Please reproduce the rows in the part that opens with the line containing "Screen dimensions: 991x648" and closes with the line containing "click(487, 7)", substituting "grid view" for "list view" and leaving everything else unchanged.

### Data rows
★ ★ ★ ★ ★

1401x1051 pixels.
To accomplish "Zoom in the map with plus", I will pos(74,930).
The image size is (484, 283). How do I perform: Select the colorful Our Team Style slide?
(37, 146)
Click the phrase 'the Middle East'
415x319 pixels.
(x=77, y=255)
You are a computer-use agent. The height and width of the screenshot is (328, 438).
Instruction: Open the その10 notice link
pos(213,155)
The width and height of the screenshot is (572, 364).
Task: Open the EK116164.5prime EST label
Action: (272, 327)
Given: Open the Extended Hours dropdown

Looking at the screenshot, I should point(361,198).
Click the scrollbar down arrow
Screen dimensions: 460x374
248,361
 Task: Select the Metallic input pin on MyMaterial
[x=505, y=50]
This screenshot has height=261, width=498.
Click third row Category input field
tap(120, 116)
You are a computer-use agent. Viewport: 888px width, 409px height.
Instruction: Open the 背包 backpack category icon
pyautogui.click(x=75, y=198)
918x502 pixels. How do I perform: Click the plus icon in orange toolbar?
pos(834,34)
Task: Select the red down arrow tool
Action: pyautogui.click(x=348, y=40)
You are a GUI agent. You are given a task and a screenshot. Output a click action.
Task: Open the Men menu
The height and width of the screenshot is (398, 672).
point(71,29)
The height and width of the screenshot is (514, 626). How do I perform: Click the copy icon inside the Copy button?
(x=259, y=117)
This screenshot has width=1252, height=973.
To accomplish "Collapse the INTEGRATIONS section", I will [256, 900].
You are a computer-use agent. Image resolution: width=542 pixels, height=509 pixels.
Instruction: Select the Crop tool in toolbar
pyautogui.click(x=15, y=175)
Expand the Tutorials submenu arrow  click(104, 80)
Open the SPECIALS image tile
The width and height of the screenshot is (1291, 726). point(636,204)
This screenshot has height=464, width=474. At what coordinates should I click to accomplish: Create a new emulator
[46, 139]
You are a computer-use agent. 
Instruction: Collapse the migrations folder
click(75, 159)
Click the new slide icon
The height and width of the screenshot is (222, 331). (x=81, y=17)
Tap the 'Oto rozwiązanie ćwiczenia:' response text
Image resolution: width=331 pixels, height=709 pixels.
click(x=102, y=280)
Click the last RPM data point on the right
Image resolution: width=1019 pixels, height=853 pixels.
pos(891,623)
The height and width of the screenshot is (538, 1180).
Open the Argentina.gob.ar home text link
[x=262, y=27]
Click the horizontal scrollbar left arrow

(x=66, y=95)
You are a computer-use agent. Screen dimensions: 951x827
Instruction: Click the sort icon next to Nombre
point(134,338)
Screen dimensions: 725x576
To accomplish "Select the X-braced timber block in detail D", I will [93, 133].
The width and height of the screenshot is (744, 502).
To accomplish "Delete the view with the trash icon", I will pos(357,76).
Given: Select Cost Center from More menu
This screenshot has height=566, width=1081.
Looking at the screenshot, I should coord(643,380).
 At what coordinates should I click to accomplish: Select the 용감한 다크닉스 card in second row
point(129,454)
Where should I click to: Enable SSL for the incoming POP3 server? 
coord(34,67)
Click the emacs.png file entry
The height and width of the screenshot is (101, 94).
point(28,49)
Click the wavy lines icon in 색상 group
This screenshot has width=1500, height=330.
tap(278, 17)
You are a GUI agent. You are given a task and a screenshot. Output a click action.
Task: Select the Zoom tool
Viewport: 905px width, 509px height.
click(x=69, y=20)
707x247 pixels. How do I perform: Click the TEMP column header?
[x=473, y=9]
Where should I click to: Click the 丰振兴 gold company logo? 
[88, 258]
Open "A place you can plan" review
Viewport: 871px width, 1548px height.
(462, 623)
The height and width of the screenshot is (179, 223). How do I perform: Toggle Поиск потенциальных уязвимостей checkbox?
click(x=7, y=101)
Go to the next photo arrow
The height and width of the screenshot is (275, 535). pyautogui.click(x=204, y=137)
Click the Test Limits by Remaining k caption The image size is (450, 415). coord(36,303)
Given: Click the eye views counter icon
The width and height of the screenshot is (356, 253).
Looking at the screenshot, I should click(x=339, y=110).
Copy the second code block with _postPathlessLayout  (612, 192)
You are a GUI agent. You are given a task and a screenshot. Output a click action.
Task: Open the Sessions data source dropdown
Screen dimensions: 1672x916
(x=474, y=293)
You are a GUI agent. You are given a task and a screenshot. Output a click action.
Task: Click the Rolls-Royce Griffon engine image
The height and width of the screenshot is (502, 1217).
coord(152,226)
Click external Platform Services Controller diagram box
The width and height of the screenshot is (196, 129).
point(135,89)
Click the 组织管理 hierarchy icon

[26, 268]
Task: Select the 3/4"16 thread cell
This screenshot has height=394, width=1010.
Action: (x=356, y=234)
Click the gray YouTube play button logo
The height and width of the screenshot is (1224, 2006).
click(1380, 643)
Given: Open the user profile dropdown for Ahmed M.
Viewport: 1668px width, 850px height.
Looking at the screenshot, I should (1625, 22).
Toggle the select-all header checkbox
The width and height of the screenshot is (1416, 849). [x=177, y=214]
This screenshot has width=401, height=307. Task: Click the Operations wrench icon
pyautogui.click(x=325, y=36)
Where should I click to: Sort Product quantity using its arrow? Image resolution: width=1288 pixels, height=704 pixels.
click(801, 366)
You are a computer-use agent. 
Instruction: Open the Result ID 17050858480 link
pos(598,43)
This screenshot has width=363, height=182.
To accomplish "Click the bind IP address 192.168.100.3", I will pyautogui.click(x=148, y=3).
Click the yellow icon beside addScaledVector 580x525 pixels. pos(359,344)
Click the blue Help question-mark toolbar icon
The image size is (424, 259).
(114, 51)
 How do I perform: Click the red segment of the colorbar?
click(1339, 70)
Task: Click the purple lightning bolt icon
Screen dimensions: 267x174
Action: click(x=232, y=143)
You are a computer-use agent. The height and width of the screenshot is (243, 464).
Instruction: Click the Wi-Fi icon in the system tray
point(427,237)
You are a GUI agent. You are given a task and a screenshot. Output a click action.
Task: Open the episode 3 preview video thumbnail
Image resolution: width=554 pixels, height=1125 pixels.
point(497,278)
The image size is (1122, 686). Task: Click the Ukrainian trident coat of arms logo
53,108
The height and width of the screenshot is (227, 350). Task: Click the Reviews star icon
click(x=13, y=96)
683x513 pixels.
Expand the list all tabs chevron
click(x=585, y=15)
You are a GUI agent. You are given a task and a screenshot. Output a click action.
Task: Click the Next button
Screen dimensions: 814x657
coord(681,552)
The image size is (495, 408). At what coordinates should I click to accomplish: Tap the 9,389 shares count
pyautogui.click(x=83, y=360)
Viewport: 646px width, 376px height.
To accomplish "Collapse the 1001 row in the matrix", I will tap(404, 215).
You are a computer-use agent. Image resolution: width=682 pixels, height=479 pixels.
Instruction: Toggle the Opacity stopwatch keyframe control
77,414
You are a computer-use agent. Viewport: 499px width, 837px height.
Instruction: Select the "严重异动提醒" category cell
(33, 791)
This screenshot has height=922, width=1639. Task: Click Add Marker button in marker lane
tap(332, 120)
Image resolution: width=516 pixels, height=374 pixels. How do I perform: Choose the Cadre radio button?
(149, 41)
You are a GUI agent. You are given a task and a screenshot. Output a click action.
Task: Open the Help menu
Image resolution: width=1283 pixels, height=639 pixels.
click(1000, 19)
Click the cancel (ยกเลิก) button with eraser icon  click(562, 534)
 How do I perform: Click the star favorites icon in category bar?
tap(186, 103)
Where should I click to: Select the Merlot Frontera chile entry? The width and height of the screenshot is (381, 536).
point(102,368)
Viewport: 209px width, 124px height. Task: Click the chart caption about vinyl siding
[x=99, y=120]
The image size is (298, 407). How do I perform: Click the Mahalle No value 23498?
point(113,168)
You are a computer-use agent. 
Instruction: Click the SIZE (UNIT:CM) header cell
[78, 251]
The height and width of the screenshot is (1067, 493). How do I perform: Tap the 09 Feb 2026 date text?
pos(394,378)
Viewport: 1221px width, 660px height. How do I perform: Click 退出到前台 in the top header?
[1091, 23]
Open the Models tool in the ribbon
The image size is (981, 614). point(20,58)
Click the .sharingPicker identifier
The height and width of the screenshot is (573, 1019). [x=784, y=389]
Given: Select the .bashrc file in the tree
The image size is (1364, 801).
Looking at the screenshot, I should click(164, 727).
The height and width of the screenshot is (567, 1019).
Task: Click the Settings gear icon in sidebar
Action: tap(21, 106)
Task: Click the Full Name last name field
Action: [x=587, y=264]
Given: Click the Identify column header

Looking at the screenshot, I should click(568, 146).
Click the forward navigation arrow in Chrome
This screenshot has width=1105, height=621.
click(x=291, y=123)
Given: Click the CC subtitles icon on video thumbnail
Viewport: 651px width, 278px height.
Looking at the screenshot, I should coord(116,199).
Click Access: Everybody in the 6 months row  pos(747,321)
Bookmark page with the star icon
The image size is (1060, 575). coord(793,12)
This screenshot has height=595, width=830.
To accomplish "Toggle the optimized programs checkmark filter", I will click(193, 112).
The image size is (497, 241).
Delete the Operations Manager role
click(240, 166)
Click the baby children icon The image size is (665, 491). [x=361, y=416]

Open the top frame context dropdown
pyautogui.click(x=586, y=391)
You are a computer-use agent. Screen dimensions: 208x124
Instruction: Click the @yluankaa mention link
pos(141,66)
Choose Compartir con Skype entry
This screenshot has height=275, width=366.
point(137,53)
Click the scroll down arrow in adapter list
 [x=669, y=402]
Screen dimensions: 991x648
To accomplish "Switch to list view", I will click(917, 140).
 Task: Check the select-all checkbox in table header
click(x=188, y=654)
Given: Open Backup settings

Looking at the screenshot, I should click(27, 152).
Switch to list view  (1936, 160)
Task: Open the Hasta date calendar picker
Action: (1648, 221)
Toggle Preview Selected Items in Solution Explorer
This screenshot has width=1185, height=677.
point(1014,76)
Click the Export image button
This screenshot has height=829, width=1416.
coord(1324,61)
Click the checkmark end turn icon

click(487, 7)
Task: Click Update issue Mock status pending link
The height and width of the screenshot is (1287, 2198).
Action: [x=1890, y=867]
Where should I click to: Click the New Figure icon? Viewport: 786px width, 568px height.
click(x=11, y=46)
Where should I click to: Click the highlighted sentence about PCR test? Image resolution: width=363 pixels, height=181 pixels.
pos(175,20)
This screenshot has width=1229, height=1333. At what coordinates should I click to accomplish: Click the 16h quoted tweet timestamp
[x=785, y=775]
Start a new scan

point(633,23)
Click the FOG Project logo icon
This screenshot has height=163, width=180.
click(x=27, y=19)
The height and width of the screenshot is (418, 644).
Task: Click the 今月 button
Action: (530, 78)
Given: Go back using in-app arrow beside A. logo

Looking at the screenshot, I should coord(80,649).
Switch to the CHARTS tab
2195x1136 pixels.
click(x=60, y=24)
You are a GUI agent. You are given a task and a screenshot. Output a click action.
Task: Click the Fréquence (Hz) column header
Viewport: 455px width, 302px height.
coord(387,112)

★ ★ ★ ★ ★

### The output
Screen dimensions: 991x648
To accomplish "Switch to grid view", I will click(917, 140).
 Task: Check the select-all checkbox in table header
click(x=188, y=654)
Given: Open Backup settings

Looking at the screenshot, I should click(27, 152).
Switch to grid view  (1936, 160)
Task: Open the Hasta date calendar picker
Action: (1648, 221)
Toggle Preview Selected Items in Solution Explorer
This screenshot has width=1185, height=677.
point(1014,76)
Click the Export image button
This screenshot has height=829, width=1416.
coord(1324,61)
Click the checkmark end turn icon

click(487, 7)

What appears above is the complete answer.